Gravel is being dumped from a conveyor belt at a rate of 10 ft3/min, and its coarseness is such that it forms a pile in the shape of a cone whose base diameter and height are always equal. How fast is the height of the pile increasing when the pile is 9 ft high? (Round your answer to two decimal places.)

Answer 1

Answer: The height of the pile increasing is increasing at $0.16\frac{ft}{min}$

Explanation:

Given

Rate at which gravel is being dumped , $\frac{\mathrm{d} V}{\mathrm{d} t}=10\frac{ft^{3}}{min}$

=>Rate of increase of volume of cone=$\frac{\mathrm{d} V}{\mathrm{d} t}=10\frac{ft^{3}}{min}$

If height of the cone at any instant is h then the diameter of cone is also h

Volume of cone , $V=\frac{\pi r^{2}h}{3}=\frac{\pi h^{3}}{4\times 3}=\frac{\pi h^{3}}{12}$

Now differentiate both sides w.r.t time(t)

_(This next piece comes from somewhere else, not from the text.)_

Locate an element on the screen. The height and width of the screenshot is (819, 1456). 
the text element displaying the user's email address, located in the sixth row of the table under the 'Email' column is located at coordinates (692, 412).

$\frac{\mathrm{d} V}{\mathrm{d} t}=\frac{\pi h^{2}}{4}\frac{\mathrm{d} h}{\mathrm{d} t}$

Therefore at h = 9 ft

$10=\frac{\pi \times 9^{2}}{4}\times \frac{\mathrm{d} h}{\mathrm{d} t}$

=>$\frac{\mathrm{d} h}{\mathrm{d} t}=0.16\frac{ft}{min}$

Thus the height of the pile increasing is increasing at $0.16\frac{ft}{min}$